Offrant une perspective singulière sur un Japon souvent réduit à son urbanité démesurée, Hebano comporte les promesses d’un cinéma conjuguant intimité fictionnelle et engagement citoyen pour une cause environnementale. Loin d’atteindre ses ambitions - l’immaturité du cinéaste se manifeste par le conformisme de sa mise en scène -, Hebano laisse pourtant entrevoir la sincérité d’une émotion dépourvue de sentimentalisme. Souhaitons donc à Bunyo Kimura de poursuivre sa route sur le chemin ardu de la création indépendante avec autant d’abnégation que son héroïne.
Site officiel du film (en japonais) : teamjudas.lomo.jp
[1] Mes remerciements à Terutarô Osanaï pour avoir attiré mon attention sur ce film, ainsi que pour ses précieuses notes d’informations.
[2] Jeune auteur-réalisateur né en 1968, il entre dans le milieu du cinéma en écrivant des scénarios de films pink pour des réalisateurs tels que Takahisa Zeze (The Dream of Garuda, Owaranai sekkusu, Akai joji…). Il est également le fondateur du collectif de production « Spiritual Movies » et a déjà réalisé plusieurs films indépendants.
[3] Région située à l’extrême nord de l’île principale du Japon.
[4] Très critiquée par ses opposants comme étant un gouffre financier autant qu’une bombe environnementale, le site était jusqu’à peu candidat à l’accueil du projet international ITER de fusion thermonucléaire contrôlée, avant que celui-ci, grâce à l’intervention de Chirac, ne finisse par atterrir à Cadarache en France.
[5] Un mouvement de protestation emmené par le musicien Ryuichi Sakamoto et prénommé « Stop Rokkasho » s’est constitué pour sensibiliser l’opinion publique aux risques environnementaux liés aux activités de l’usine de retraitement.

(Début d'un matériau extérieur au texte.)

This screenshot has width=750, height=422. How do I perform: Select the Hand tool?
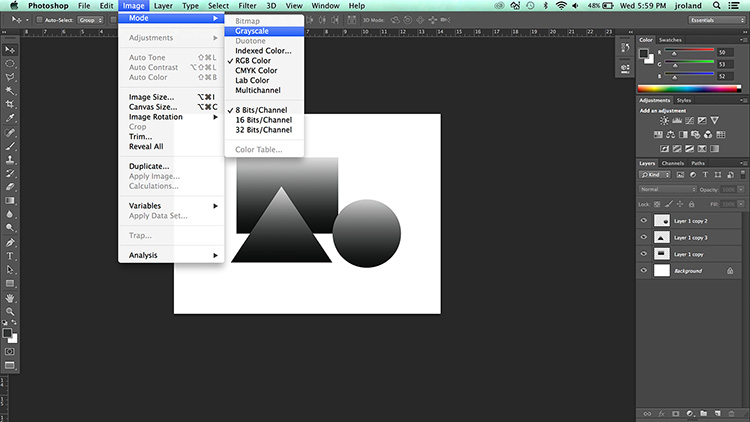pos(10,298)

[6] En 1972, le scientifique canadien Abram Petkau a mis en évidence, à partir d’expériences sur des membranes cellulaires artificielles, qu’une exposition durable à de faibles doses de radioactivité peut rendre la cellule plus fragile qu’une exposition brève à des doses plus élevées. Lire « L’effet Petkau » de Ralph Graeub édité par les Editions d’En Bas (1986) qui explique la portée de cette découverte révolutionnaire et effrayante.

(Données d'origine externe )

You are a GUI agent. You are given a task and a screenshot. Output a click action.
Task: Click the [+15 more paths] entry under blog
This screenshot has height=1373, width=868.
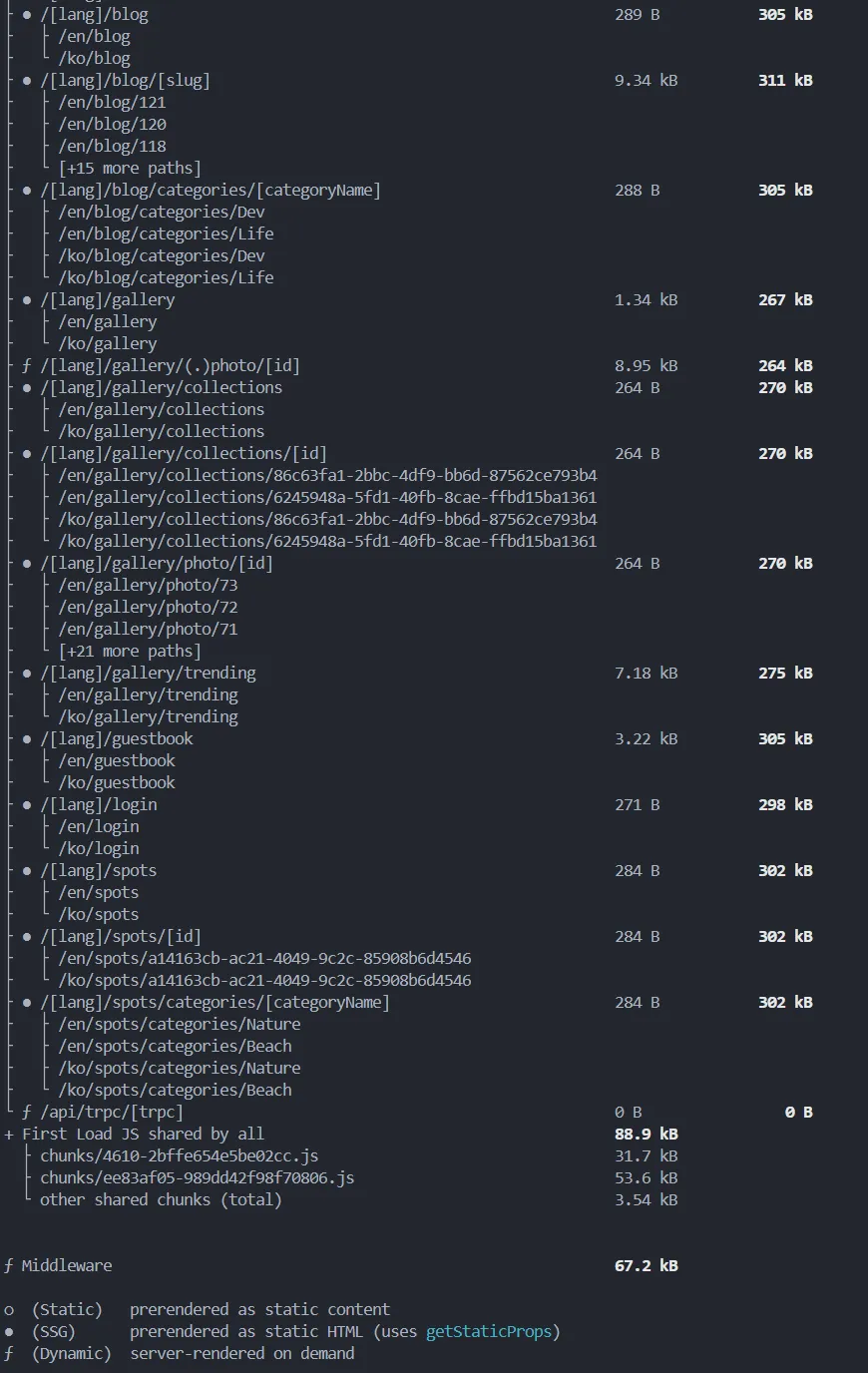tap(130, 168)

[7] Cette dernière a d’ailleurs participé à un débat-rencontre avec le réalisateur et le public à l’issue d’une projection du film, et a même été citée dans le dossier destiné à la promotion du film.
[8] Ce festival aujourd’hui disparu, créé au début des années 2000, était principalement un outil de communication destiné à promouvoir les films des pink Shitennô et des Shichifukujin. Opération unique en son genre, ce festival était organisé sous la forme d’un tournoi avec huit films par édition. Les films étaient projetés par deux (un film d’un Shitennô puis l’autre d’un Shichifukujin) et le public était appelé à voter lors de chaque confrontation. Le festival qui se déroulait chaque année dans des villes différentes (Tokyo, Kyoto, Hiroshima...), a eu lieu à Kyoto en 2002, la finale ayant opposé Toshiki Satô à Shinji Imaoka. Ce dernier ayant remporté le Grand Prix cette année là. C’est également à cette occasion que Bunyo Kimura fit la rencontre de l’acteur Mutsuo Yoshioka. A noter que Toshirô Enomoto, Shinji Imaoka et Rei Sakamoto ont également soutenu le film ; Mitsuru Meike ayant même participé à une rencontre publique avec le cinéaste.

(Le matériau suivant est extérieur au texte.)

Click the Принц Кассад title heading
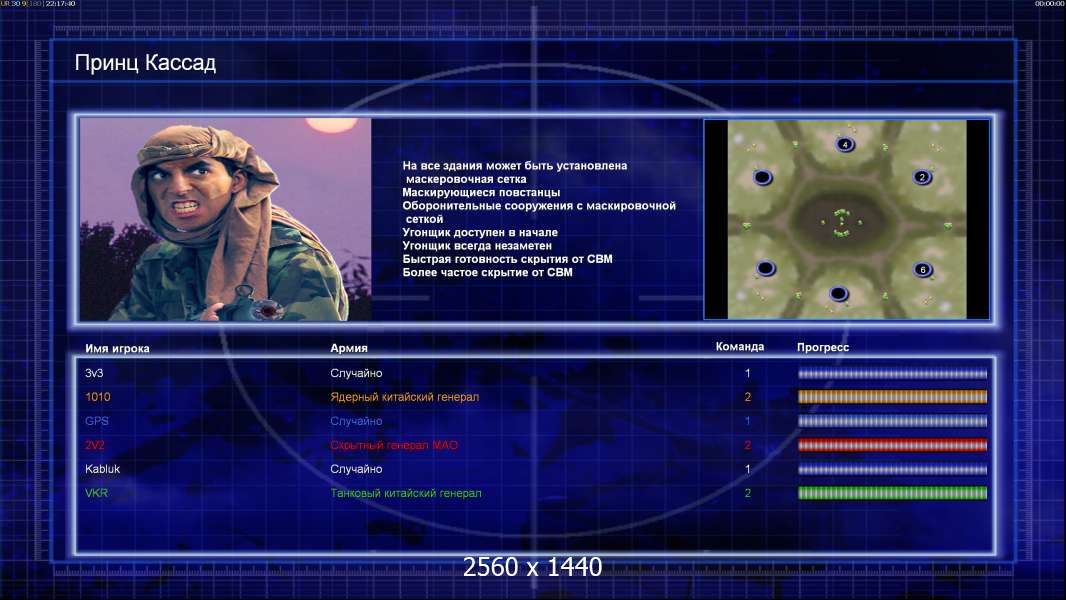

[9] Littéralement « les sept dieux chanceux ». Surnommés ainsi car ils ont tous débuté dans l’industrie du pink comme assistants réalisateurs pour les « pink Shitennô » (Hisayasu Satô, Toshiki Satô, Kazuhiro Sano et Takahisa Zeze) en faisant leurs débuts derrière la caméra vers la fin des années 90. Ce collectif comprend Shinji Imaoka, Mitsuru Meike, Toshirô Enomoto, Yoshitaka Kamata, Yûji Tajiri, Toshiya Ueno et le benjamin Rei Sakamoto.